**Data for locating words and elements**:
* * *
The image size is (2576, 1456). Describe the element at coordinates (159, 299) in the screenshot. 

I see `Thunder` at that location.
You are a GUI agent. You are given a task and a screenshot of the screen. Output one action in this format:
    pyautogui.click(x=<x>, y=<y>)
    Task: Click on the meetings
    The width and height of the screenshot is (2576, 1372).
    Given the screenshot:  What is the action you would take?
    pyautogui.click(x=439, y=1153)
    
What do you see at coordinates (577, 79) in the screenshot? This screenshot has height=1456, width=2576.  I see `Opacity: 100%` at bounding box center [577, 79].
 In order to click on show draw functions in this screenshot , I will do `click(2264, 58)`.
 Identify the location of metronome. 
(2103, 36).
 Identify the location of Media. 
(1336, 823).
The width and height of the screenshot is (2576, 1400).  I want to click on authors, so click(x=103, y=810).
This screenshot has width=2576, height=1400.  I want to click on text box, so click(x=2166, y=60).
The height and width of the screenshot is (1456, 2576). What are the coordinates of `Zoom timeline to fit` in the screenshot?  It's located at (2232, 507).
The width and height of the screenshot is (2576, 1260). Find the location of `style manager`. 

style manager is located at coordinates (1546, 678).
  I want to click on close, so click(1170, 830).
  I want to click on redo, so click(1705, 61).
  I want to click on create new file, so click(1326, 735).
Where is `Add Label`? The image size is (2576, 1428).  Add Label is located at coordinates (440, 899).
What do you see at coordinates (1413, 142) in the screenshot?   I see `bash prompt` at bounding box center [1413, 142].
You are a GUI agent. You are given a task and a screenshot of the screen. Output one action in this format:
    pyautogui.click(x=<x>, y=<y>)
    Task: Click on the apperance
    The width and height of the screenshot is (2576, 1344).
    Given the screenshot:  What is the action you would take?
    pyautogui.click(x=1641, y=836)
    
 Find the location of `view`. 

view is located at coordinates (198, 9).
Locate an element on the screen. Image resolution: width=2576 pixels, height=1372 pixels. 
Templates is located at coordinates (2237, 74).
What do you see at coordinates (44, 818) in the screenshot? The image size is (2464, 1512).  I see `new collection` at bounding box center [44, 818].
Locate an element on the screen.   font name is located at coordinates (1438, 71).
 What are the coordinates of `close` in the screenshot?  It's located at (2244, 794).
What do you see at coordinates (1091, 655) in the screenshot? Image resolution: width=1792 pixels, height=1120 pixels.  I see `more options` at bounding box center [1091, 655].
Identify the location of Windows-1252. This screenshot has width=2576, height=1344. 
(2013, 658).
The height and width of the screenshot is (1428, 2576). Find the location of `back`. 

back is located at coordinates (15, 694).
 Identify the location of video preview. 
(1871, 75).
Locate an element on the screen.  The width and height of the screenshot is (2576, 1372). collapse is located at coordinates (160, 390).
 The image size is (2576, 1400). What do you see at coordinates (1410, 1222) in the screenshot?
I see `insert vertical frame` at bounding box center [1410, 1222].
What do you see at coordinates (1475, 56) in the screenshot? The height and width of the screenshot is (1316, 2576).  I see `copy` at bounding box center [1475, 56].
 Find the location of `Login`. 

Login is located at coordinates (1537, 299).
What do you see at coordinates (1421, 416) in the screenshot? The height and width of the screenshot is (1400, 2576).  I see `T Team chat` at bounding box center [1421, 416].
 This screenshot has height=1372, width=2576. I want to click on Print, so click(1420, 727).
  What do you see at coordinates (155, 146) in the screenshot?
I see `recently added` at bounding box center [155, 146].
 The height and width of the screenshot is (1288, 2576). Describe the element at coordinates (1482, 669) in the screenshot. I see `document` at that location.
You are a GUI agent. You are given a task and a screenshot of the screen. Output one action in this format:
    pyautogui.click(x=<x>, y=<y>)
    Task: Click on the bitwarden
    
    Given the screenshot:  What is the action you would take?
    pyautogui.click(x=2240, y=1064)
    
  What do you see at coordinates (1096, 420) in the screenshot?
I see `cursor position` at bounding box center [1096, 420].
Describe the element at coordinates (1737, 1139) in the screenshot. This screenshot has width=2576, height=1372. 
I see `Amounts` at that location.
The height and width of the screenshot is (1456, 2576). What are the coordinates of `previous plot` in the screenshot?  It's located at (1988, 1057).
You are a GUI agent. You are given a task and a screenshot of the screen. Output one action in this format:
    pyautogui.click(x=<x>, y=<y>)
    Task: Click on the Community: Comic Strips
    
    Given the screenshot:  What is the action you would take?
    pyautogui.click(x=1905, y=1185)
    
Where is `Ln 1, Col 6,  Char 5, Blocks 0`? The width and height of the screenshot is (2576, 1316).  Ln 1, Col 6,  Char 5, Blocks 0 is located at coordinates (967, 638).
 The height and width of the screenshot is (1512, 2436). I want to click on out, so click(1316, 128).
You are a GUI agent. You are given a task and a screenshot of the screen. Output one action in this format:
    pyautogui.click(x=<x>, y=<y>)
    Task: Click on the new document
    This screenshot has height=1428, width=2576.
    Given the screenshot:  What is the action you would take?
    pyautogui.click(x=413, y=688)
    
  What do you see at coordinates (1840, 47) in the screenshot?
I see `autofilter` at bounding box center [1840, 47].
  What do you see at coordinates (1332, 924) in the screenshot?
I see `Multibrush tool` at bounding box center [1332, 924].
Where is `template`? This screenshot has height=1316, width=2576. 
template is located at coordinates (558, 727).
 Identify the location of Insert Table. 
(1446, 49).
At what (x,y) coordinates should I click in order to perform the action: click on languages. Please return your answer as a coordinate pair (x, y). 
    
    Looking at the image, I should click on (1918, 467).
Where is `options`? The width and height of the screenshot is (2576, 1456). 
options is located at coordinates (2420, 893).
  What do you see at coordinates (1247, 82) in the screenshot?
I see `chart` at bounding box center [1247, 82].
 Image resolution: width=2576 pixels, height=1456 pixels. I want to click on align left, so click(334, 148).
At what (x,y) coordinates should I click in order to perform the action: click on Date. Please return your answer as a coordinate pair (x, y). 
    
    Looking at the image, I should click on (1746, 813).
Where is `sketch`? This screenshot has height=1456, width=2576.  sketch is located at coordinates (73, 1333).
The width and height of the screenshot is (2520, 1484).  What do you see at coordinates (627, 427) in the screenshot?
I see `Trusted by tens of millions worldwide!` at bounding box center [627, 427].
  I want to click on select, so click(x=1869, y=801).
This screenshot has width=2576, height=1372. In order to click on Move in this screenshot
* * *
Give the items from the line containing "What do you see at coordinates (44, 818)" to the line containing "coordinates (1438, 71)." as a two-column CSV with the columns input and output. Use one row per item, put each field in quotation marks, and replace any line breaks with spaces.

input,output
"What do you see at coordinates (44, 818) in the screenshot? The image size is (2464, 1512).","I see `new collection` at bounding box center [44, 818]."
"Locate an element on the screen.","font name is located at coordinates (1438, 71)."